Brunello Cucinelli blends cargo pants, suits and cashmere heritage
Brunello Cucinelli makes cargos and safari jackets feel boardroom-ready, pairing workwear shapes with ties, cashmere and soft tailoring. The result is utility dressed as status.

Cargo pockets, safari jackets and garment-dyed surfaces carried the authority of a suit in Brunello Cucinelli’s spring 2027 men’s collection, shown on June 20, 2026, during Milan Men’s Fashion Week. Utility came through as a white-collar proposition: not nostalgia, but polish with a purpose.
Executive utility, remade
The collection’s sharpest idea was the collision of workwear structure with tailoring discipline. Cargo pants came through in garment-dyed finishes, safari jackets sat beside tailored suits, and ties were used less as corporate armor than as styling punctuation, softening the divide between field and office. That mix-and-match attitude is what gives the lineup its force: the clothes look practical, but they read as elevated, the kind of wardrobe a man could wear from a meeting to a flight without changing character.
What makes the proposition distinctive is the absence of hard edges. Instead of treating cargos as a casual throwback, Brunello Cucinelli dressed them in a lived-in, slightly vintage mood that made the pieces feel worn-in rather than rough. The effect pushes the brand’s workwear story away from streetwear copy and toward something more specific: luxury office and travel dressing for men who want ease without looking casual.
Cashmere as the counterweight
The collection’s utility pieces were balanced by the house’s most recognizable language, cashmere with a softened hand and a familiar Brunello Cucinelli warmth. Cable-knit cardigans, crewneck sweaters and half-zips anchored the lineup, giving the more utilitarian silhouettes a tactile center of gravity. The palette moved through blues and sage green, then opened into apricot, orange and raspberry, which kept the knits from feeling purely neutral or managerial.
A cargo pant in a washed tone, paired with a cashmere layer in sage or blue, feels like travel clothing with status; the same shape in apricot or raspberry becomes something more editorial, more knowingly styled.
The philosophy behind the clothes
Brunello Cucinelli has spent decades framing luxury through craftsmanship, humanistic capitalism and the dignity of work, and this collection sits neatly inside that worldview. The company traces its cashmere story to Solomeo, Umbria, in 1978, when Brunello Cucinelli began building the business around colored cashmere and Italian artisanal know-how.

Cucinelli framed the season around William Shakespeare’s *The Tempest* and the line “Thought is free.” The collection was designed around “the contemporary man who refuses imposed definitions,” a phrase that fits the clothes themselves: a man in a safari jacket, but with a tie; a man in cargo pants, but cut from the same universe as a suit.

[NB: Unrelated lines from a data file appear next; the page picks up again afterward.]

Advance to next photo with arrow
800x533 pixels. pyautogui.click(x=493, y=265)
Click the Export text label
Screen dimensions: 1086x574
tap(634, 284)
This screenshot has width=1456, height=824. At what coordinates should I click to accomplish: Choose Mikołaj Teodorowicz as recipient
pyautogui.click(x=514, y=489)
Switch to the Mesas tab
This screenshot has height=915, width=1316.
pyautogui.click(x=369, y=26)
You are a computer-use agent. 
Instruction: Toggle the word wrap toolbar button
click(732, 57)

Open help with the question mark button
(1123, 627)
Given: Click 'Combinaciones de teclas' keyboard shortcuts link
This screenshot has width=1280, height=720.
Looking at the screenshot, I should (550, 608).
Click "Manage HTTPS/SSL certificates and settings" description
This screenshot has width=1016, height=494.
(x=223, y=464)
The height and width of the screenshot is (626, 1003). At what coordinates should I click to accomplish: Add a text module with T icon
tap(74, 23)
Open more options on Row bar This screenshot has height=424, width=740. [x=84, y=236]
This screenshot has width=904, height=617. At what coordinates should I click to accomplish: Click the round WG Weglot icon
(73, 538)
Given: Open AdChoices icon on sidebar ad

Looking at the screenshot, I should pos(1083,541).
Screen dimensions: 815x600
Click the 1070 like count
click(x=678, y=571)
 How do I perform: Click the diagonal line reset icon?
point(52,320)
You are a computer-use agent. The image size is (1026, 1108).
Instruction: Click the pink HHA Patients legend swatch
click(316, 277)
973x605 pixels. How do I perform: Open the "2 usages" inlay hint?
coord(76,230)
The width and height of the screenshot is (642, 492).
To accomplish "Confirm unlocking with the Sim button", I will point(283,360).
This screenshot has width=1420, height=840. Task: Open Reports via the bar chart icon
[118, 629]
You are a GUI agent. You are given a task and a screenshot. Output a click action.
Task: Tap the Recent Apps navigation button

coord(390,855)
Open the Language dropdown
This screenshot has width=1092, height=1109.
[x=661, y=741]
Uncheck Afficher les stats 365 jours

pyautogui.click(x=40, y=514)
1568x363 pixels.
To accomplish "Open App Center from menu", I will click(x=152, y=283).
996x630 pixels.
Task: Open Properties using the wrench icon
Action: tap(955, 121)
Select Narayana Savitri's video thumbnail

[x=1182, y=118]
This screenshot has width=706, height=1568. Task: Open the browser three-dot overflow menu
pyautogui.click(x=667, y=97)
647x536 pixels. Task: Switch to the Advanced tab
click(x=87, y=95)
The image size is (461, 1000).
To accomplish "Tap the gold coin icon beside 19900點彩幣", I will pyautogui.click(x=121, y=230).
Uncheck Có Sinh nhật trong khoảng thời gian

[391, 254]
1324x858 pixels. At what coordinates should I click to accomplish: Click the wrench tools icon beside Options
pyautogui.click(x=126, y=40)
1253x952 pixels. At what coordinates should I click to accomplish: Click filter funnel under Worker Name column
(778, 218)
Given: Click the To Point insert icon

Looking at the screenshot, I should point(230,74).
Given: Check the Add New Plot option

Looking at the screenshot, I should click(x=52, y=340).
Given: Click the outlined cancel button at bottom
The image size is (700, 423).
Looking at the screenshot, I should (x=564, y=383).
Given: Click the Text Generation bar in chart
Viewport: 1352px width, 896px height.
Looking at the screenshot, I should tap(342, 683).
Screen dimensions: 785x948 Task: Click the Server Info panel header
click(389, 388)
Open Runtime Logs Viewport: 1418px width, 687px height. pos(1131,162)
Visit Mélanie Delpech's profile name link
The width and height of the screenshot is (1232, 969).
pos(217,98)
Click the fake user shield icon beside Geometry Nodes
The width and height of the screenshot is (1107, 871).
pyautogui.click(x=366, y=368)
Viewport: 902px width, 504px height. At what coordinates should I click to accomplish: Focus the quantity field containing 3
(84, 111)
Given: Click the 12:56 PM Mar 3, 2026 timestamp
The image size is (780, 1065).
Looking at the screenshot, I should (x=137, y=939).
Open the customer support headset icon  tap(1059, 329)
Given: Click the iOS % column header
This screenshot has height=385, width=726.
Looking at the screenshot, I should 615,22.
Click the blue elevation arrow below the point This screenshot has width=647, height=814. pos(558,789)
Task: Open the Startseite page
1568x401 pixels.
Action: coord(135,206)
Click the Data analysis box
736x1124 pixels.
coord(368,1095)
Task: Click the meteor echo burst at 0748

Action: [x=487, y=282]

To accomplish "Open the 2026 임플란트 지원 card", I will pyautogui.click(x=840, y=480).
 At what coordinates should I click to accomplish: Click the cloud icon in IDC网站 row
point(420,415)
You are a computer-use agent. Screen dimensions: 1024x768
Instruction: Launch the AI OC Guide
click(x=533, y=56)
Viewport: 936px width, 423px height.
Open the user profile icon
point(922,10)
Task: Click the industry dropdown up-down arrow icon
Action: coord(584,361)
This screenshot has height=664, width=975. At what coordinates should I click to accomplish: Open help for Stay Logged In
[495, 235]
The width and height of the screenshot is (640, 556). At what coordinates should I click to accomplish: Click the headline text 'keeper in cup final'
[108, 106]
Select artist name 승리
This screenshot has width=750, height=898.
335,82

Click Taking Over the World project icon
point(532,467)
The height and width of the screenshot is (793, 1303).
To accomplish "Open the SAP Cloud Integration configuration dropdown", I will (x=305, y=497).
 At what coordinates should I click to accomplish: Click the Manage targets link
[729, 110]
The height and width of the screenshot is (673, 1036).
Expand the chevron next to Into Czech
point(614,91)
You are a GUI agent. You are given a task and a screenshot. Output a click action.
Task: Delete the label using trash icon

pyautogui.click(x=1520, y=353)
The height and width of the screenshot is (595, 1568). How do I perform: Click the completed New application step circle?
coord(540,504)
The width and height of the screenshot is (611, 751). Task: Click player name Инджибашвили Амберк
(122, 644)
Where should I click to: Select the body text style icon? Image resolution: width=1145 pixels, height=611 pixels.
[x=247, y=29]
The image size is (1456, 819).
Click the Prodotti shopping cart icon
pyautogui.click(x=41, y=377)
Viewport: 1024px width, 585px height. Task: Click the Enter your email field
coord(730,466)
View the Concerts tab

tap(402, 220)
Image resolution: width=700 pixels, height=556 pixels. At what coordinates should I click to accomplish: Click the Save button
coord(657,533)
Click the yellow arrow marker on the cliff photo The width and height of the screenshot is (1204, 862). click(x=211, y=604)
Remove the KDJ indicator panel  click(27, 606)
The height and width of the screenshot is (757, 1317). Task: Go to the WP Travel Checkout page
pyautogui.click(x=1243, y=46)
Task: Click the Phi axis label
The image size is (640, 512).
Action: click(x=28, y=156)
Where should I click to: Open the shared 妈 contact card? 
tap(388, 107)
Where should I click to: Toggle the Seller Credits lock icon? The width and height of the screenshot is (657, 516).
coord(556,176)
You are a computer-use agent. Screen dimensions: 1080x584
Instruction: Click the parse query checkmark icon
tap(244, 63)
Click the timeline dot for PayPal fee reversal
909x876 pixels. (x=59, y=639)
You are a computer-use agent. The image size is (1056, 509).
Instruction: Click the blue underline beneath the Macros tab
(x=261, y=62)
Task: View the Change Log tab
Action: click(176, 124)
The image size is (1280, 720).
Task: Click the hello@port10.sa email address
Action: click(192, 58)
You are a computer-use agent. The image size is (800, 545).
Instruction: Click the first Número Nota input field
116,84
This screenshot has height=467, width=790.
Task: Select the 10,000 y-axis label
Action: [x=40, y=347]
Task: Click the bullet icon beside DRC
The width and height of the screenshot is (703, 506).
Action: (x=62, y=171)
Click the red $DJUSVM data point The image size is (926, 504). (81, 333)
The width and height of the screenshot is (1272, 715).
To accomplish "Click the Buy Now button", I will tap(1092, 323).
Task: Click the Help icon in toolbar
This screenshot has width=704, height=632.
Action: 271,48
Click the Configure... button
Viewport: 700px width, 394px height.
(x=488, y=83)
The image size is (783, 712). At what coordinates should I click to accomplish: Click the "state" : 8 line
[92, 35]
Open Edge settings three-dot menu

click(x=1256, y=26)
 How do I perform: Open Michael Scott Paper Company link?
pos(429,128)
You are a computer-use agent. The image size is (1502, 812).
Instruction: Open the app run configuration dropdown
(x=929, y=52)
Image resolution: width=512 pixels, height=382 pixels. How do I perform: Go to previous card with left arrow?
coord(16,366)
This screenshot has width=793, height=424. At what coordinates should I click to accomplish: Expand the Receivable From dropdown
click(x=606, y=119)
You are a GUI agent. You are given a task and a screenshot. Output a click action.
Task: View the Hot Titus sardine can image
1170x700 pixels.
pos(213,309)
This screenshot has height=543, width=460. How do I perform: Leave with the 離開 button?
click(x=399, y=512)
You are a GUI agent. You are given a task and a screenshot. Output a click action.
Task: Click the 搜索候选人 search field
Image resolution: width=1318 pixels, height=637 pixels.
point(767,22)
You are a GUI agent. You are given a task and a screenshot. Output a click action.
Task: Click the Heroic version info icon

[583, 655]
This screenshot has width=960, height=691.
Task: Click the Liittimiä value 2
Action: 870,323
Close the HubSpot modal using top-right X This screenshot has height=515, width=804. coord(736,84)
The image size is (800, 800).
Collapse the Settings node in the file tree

Why the timing feels right
The broader menswear mood has been moving away from rigid suiting, and Brunello Cucinelli is taking advantage of that shift without abandoning refinement. These are not parody work pants or fashion-editor cargo fantasies. They are luxury garments that borrow the visual grammar of labor, then recode it through cashmere, tailoring and careful dyeing.
The brand’s interpretation keeps the silhouette relaxed but never sloppy, and lets ties and suits coexist with safari jackets without turning the result into costume.
A brand moving from strength
Brunello Cucinelli reported first-quarter 2026 revenue of €369.1 million, up 8.1 percent on a reported basis and 14.0 percent at constant exchange rates. The Americas rose 20.3 percent and Asia grew 17.8 percent at constant exchange rates.
Cucinelli himself was not in Milan for the presentation because he was in Shanghai for the rollout of Giuseppe Tornatore’s documentary, *Brunello: The Gracious Visionary*. The film had already premiered at Rome’s Cinecittà Studios and New York’s Lincoln Center, and was moving on to the Shanghai International Film Festival.